Federal Reserve Chair Jerome Powell shared a cautiously optimistic outlook on inflation during his recent address at the Economic Club of Washington, suggesting that recent data points to a sustainable return to the Fed's 2 percent target.
His remarks, reported by multiple news outlets on Monday afternoon, mark a significant shift in tone and may hint at future interest rate cuts.
"In the second quarter, actually, we did make some more progress on taming inflation," Powell said in coverage by Reuters. "We've had three better readings, and if you average them, that's a pretty good place."
The annualized rate of consumer price increases, excluding volatile food and energy components, stood at 2.1 percent during the three-month period from April to June. That rate, while slightly higher than the Fed's preferred PCE price index, indicates a positive trend as economists anticipate further easing when June’s PCE data is released next week.
Powell reiterated the Fed's cautious stance of refraining from loosening policy until it could safely say inflation was easing sustainably to the 2 percent mark.

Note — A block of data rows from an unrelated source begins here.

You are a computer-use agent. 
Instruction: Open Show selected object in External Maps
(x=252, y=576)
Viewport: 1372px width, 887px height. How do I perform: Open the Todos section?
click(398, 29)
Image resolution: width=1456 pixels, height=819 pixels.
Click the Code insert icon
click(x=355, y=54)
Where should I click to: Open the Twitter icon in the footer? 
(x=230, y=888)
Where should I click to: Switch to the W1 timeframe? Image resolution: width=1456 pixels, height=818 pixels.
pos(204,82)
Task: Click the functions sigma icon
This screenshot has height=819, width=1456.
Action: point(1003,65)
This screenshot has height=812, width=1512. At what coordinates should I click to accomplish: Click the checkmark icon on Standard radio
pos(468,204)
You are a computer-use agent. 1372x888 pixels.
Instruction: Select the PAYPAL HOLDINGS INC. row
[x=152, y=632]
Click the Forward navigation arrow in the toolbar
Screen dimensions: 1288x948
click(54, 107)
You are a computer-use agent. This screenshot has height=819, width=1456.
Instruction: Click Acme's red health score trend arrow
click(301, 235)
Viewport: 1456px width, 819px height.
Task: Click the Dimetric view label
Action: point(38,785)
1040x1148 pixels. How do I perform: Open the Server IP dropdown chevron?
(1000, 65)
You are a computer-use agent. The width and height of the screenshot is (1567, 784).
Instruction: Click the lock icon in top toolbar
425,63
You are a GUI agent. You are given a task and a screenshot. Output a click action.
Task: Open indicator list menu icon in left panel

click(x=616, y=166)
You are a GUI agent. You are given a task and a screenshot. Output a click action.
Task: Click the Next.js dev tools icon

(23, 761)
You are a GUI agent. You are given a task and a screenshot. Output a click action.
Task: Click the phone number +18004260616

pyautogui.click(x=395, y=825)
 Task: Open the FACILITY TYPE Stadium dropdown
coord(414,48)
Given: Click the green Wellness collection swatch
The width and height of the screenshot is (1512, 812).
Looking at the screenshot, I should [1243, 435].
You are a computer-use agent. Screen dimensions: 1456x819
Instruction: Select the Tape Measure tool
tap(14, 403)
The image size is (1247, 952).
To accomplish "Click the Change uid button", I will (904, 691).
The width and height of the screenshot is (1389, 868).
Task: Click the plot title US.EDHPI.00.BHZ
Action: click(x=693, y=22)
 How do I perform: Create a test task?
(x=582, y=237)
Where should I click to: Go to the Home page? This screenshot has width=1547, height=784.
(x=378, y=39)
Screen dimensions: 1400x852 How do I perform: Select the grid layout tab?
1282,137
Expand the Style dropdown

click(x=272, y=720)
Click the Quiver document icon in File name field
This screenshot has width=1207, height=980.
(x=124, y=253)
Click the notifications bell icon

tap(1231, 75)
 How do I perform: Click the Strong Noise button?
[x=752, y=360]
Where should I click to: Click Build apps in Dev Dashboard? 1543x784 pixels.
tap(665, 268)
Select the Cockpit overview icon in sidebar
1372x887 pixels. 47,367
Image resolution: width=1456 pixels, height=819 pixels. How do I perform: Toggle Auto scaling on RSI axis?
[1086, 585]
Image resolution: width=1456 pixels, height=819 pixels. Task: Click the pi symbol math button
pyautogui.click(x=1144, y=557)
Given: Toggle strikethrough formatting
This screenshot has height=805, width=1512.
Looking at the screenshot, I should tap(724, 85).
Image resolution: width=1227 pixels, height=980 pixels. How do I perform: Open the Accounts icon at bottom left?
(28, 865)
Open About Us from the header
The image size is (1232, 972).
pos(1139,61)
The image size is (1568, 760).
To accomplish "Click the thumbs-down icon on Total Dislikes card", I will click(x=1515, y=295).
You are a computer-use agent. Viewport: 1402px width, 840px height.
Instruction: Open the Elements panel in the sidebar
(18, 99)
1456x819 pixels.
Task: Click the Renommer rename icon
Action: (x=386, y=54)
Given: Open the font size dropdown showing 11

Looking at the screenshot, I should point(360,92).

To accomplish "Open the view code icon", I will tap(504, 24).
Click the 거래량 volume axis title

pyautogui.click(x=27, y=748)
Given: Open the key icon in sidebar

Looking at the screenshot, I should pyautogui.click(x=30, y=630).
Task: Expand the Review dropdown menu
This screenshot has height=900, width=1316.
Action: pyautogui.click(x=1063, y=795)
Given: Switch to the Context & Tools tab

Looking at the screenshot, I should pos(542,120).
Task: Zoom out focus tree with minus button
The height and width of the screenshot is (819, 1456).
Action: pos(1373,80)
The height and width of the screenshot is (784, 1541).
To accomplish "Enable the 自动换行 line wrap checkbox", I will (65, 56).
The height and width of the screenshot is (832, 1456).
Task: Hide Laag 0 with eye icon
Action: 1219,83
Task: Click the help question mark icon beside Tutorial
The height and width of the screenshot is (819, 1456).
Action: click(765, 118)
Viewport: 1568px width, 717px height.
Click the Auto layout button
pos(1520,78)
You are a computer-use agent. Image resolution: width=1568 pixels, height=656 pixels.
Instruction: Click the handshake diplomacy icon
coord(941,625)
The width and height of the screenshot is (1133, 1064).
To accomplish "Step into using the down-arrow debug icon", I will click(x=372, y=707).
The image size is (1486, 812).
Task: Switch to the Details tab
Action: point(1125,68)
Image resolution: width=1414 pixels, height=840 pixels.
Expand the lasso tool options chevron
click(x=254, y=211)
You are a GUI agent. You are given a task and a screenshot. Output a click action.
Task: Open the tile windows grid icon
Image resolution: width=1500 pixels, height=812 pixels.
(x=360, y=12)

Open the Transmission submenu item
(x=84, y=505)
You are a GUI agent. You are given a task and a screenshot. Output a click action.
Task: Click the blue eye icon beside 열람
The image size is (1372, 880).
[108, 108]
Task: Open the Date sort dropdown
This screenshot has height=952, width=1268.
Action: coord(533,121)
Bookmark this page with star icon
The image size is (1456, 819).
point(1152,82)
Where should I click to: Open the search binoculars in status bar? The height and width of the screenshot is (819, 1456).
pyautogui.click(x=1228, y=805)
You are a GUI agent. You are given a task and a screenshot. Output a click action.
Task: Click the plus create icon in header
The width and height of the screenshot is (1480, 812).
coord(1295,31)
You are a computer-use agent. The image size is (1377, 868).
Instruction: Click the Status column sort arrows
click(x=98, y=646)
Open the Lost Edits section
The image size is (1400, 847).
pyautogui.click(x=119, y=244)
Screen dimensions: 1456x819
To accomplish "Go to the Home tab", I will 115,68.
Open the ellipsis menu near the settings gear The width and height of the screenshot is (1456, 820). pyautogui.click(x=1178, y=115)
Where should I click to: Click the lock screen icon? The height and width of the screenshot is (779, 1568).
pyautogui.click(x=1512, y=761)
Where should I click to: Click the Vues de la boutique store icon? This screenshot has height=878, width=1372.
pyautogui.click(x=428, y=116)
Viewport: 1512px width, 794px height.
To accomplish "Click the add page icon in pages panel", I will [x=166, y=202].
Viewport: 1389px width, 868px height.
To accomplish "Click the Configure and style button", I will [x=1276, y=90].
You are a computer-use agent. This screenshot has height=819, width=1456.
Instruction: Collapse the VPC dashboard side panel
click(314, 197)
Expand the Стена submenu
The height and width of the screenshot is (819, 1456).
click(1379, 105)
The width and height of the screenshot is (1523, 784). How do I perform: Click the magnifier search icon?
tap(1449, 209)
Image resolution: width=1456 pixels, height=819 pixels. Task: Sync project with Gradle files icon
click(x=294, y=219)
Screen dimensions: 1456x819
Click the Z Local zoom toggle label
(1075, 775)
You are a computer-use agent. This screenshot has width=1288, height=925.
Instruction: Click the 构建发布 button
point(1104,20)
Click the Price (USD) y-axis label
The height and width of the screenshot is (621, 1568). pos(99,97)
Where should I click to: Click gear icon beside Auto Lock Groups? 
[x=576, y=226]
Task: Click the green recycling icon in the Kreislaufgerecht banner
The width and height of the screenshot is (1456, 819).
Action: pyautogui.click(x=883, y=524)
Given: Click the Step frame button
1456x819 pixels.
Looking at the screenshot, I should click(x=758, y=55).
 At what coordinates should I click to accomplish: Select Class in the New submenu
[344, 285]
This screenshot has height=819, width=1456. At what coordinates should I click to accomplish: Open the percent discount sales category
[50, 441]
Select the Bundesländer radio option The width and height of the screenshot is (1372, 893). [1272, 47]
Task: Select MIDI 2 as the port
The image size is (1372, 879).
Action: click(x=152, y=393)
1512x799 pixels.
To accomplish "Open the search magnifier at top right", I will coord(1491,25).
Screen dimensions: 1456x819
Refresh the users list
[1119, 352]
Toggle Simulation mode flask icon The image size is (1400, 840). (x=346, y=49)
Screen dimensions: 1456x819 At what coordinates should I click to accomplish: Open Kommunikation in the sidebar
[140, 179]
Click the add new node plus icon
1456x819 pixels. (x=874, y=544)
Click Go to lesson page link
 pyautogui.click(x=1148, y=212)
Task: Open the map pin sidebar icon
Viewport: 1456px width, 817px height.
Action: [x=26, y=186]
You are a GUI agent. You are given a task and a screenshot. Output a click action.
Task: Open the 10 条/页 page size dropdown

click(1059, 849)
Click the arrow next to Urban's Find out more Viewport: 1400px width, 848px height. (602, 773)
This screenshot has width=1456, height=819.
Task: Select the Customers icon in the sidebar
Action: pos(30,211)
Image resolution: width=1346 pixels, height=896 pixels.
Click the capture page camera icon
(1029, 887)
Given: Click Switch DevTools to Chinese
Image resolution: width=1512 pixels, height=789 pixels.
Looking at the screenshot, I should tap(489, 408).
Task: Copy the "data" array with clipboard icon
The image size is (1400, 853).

"What we've said is that we didn't think it would be appropriate to begin to loosen policy until we had greater confidence that inflation was returning sustainably to 2 percent," he elaborated.
The past three reads on inflation since April have shown a general cooling of inflation, giving more leeway for the Fed to consider cuts.
Last week’s Labor Department report highlighted a notable decline in the CPI for June, marking the first month-to-month drop in four years. This was followed by favorable wholesale inflation data, leading economists to estimate that the PCE gauge will reflect further alignment with the Fed's inflation target.
Powell’s analysis of the current economic landscape indicates a balance conducive to managing inflation while maintaining employment levels.
"There is no slack in the labor market … Essentially we're at equilibrium now," he said.
With an unemployment rate of 4.1 percent, the labor market is just a tenth of a percentage point under Fed officials’ median view of what an economy at full employment should look like with 2 percent inflation, according to Reuters.
"Look where inflation is. Inflation is at 2.5 percent," he added, noting the unusual scenario of inflation cooling without a corresponding spike in unemployment.
During his conversation with David Rubenstein, chairman of the Economic Club of Washington, Powell underscored that the Fed would not delay rate cuts until inflation hits the 2 percent target, due to the long and variable lags of policy impacts.
"The implication of that is that if you wait until inflation gets all the way down to 2 percent, you’ve probably waited too long," Powell explained in separate reporting by CNBC.
Powell also shrugged off concerns of a severe economic downturn, saying a “hard landing” for the US economy “is not a likely scenario."
Bets of a Fed rate cut at the upcoming July meeting have all but vanished, but traders are still holding out hope for a dovish turn in September, with potential follow-up cuts in November in December.